» **Stored data**:
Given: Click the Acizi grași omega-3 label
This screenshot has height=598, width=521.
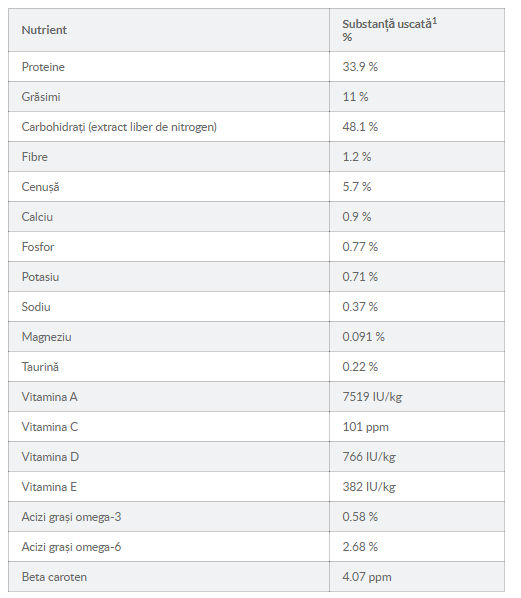Looking at the screenshot, I should point(71,517).
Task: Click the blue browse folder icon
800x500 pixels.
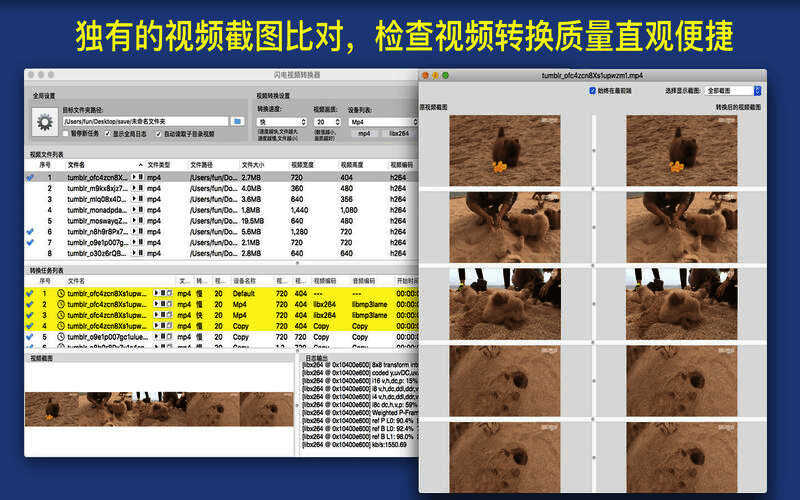Action: (238, 121)
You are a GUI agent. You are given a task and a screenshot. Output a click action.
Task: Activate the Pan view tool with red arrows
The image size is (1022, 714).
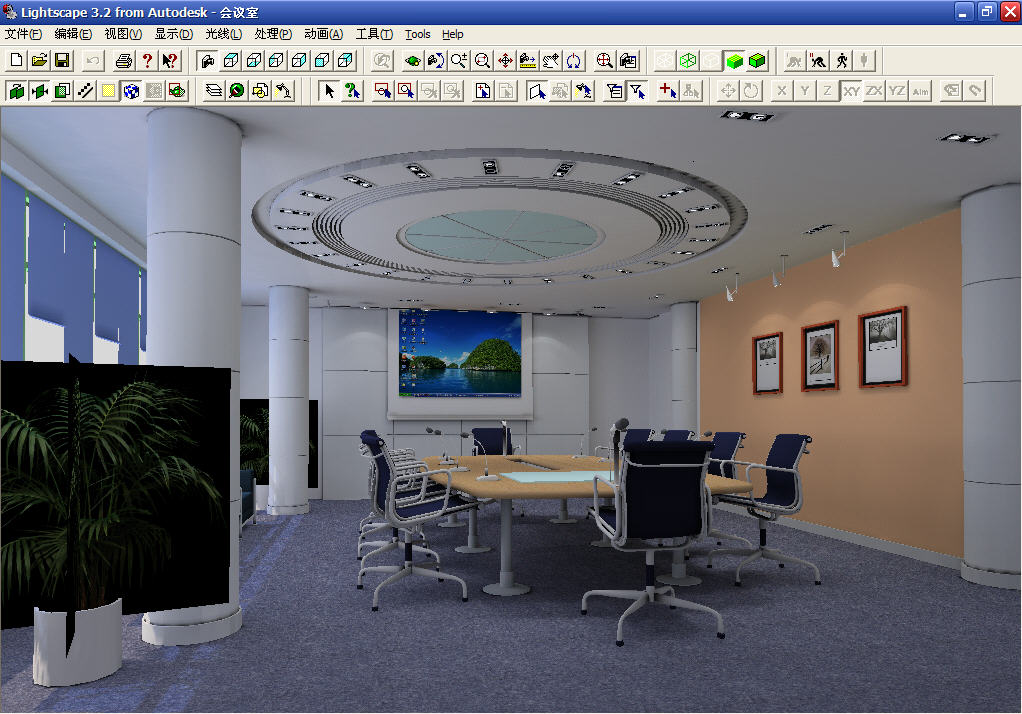click(x=505, y=61)
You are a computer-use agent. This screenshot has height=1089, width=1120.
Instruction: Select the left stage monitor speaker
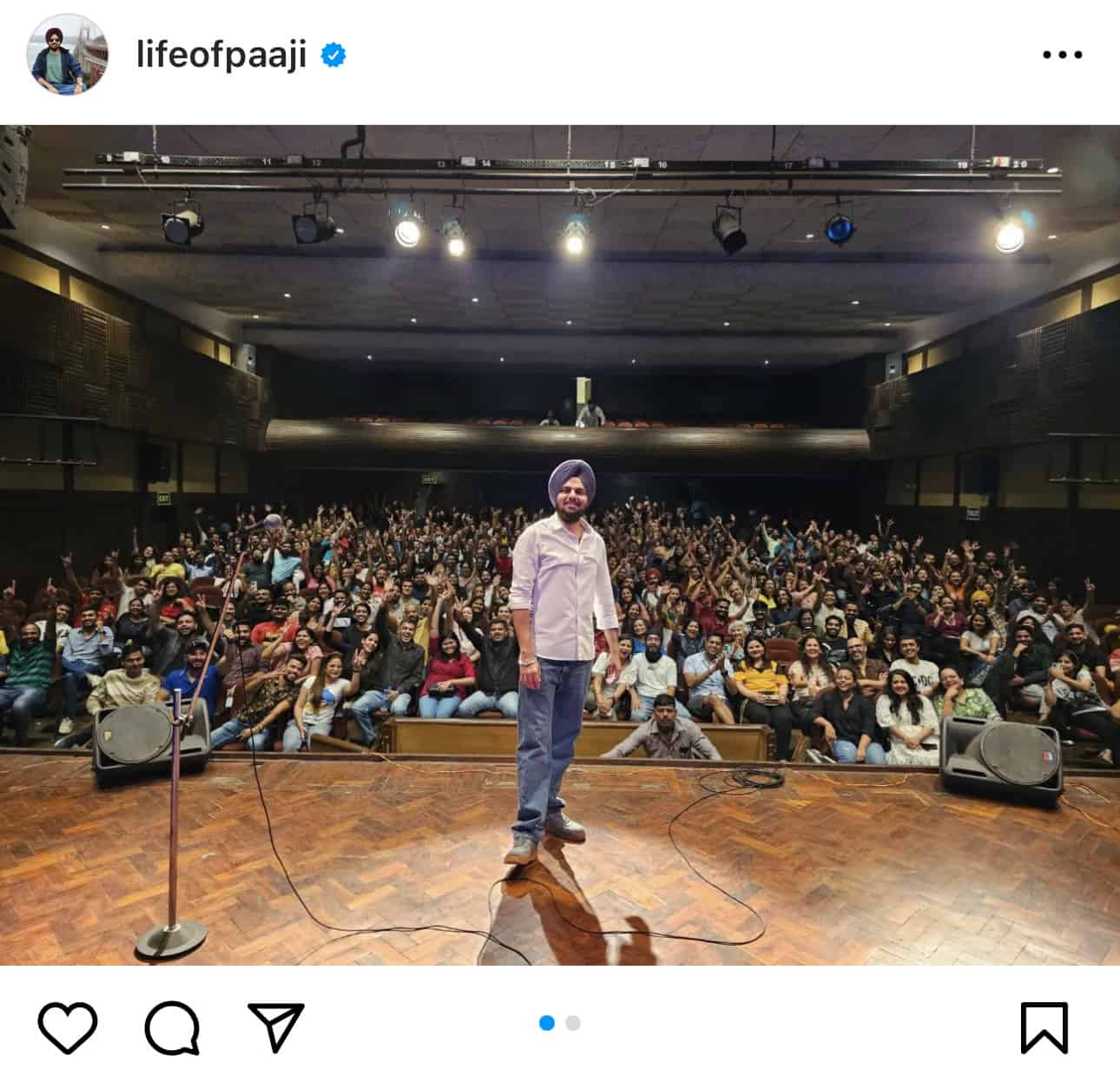tap(149, 742)
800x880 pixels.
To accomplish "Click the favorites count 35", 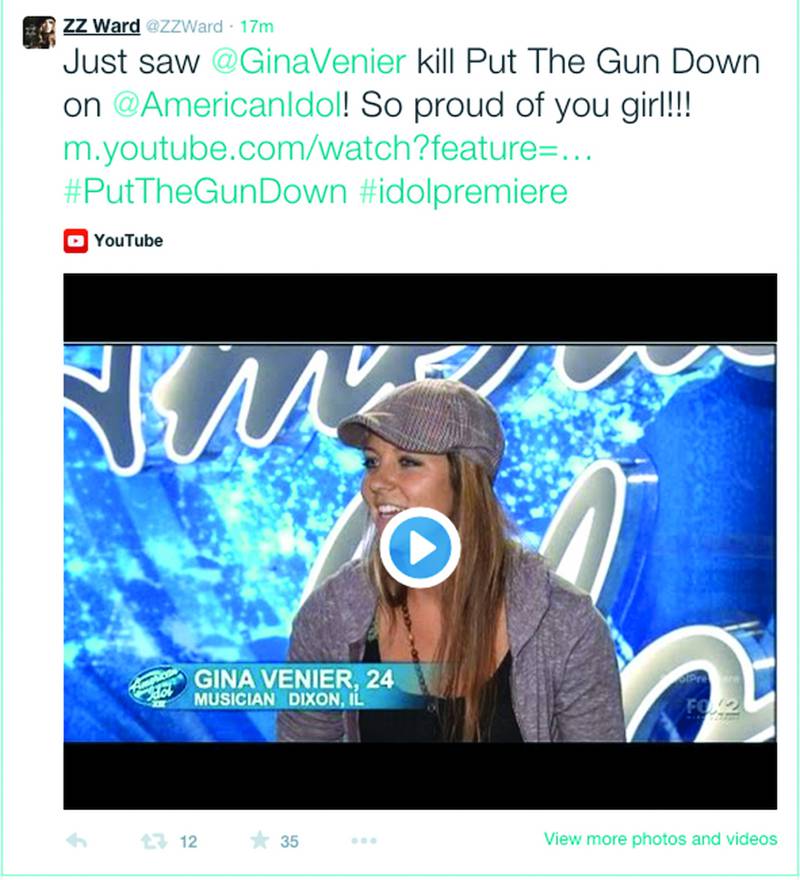I will point(289,842).
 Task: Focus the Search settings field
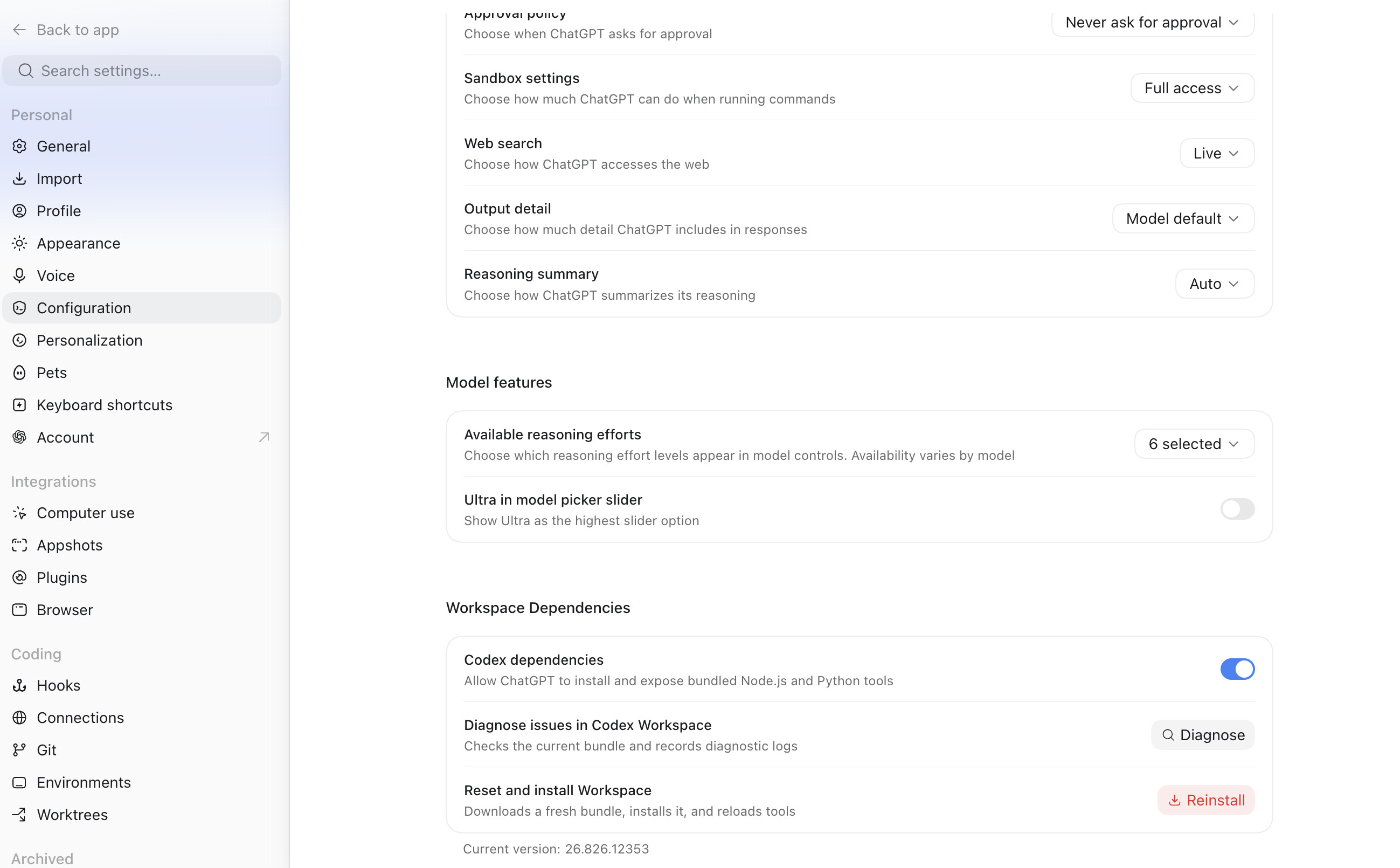(x=142, y=71)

» **Exercise prompt**:
What you give back must match the lines from the start of the records through the line that contains "Task: Activate the", exactly, with the pictures left out.

» **Result of this exercise**:
Given: Click the Acizi grași omega-3 label
This screenshot has height=598, width=521.
Looking at the screenshot, I should point(71,517).
Task: Click the blue browse folder icon
800x500 pixels.
Action: (238, 121)
You are a GUI agent. You are given a task and a screenshot. Output a click action.
Task: Activate the Pan view tool with red arrows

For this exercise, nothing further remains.